La « machine à fabriquer du mythe » dans le domaine
de l’hagiodulie bretonne tourne désormais à plein régime : en dépit du nom
de « vallée » par lequel on désigne son emplacement, on sait que cette
« machine » a été installée par ses promoteurs sur les hauteurs du
village de Quénéquillec, au nom évocateur (kenec’h,
crec’h, « colline »), autour de l’ancienne motte féodale de Tossen sant Veltas (« butte de
saint Gildas »), sur le territoire de la commune de Carnoët ; et que sa
production la plus visible et la plus tangible consiste dans les statues
monumentales de saints érigées sur place à l’instar d’un véritable
rassemblement de totems. Il nous semble, ainsi qu’à d’autres, que ces
sculptures ne font pas toujours honneur aux saints qu’elles sont supposées
représenter ; mais de gustibus et
coloribus non disputandum.
Au demeurant, il ne s’agit là que de la partie apparente de
l’opération. Malgré ce que croient et répètent à l’unisson ses souteneurs aussi
bien que ses contempteurs, la « machine » en question ne sert pas à
fabriquer de l’identité nationale bretonne, sinon à la marge : la
réinterprétation de l’histoire religieuse locale qui est à l’œuvre à Carnoët
vise plutôt, au contraire, à la dissolution des vestiges hagioduliques de la
civilisation bretonne des époques médiévale et moderne, dans un « celtisme », dont
le côté fourre-tout ne parvient pas à dissimuler l’ambigüité : le cas de
Colomban, dont nous dirons quelques mots, en constitue la parfaite illustration.
Doit-on rappeler avec Hervé Martin, – résumant, dans sa recension de l’ouvrage
incontournable de Joseph Rio sur les Mythes
fondateurs de la Bretagne, les principales conclusions de cet auteur – que
« le mythe celtique dont tant de Bretons se gargarisent de nos jours n’est
pas antérieur à la Renaissance » ? Et qu’il faut attendre le
XVIIIe siècle tardif « pour que la référence gauloise/celtique
s’installe dans les représentations collectives et pour que les érudits
celtomanes soulignent la parenté du breton avec l’hébreu, le grec et le
latin » ? Au demeurant, ce
constat remonte déjà à plusieurs années, bien avant le démarrage de la Vallée
des saints et il serait en conséquence injuste de reprocher à ses promoteurs autre
chose que d’être montés dans le train en marche : « aujourd'hui »,
écrivait ainsi Alain Pennec en 2002 dans
son propre compte rendu de l’ouvrage de Rio, « le particularisme de la
Bretagne s'appuie sur un celtisme qui, par ses excès ésotériques ou
commerciaux, peut même apparaître parfois artificiel ».

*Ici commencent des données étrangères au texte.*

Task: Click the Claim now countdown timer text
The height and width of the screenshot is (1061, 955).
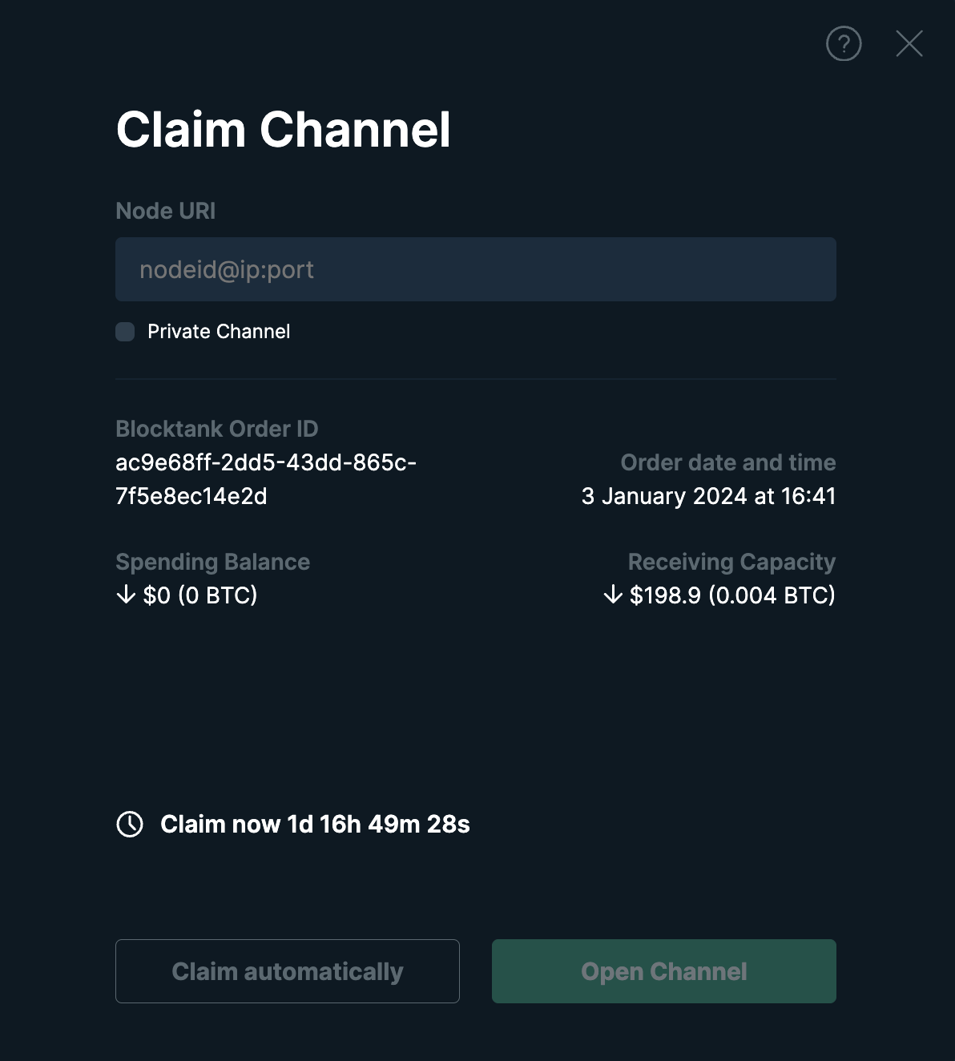Action: (315, 824)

Quant à la « nation de petits saints », telle que
l’entendait La Borderie de la Bretagne du Haut Moyen Âge aux dires de Marcel
Planiol – vision dénoncée par ce dernier comme la marque d’un « patriotisme
puéril » – elle n’est pas grandie par les représentations gigantesques de
ceux qui en auraient converti les populations : sur place, il n’est en
effet rien dit, ou presque, à propos des uns et des autres, sinon ce qu’une
vulgate ancienne, chaque jour enrichie de nouvelles approximations, répète inlassablement
et déforme à l’infini grâce aux progrès de la communication de masse.
Gigantisme, monumentalisme et statuaire
Dans l’une des ultimes notules
publiées sur son blog
avant sa mort, le regretté Bernard Merdrignac avait, sur le mode de l’humour
érudit, rapproché ce que rapportait Wace, vers 1150, au sujet du monument de Stonehenge, des
approximations actuelles de la presse sur la célébration en ce lieu du solstice
d’été (« Chaque année et depuis près de 5000 ans, le jour le plus long de
l’année est l’occasion d’une fête dans le mythique cadre de ce site
préhistorique, érigé plus de 2000 ans avant notre ère. Façon ainsi de perpétuer
un rite celtique plusieurs fois millénaire. La cérémonie animée par des druides
celtes est l’occasion de se divertir et de danser tout au long de la nuit la
plus courte de l’année dans une fête païenne rythmée par les
percussions ») ; et Merdrignac de conclure, avec un clin d’œil en
direction de la Vallée des saints, présentée à la même époque par Hervé Queillé
dans le journal le Télégramme comme
un possible « Stonehenge breton » : « Au “Grand Jeu des 7
erreurs”, il n’est pas sûr que Wace soit le gagnant… »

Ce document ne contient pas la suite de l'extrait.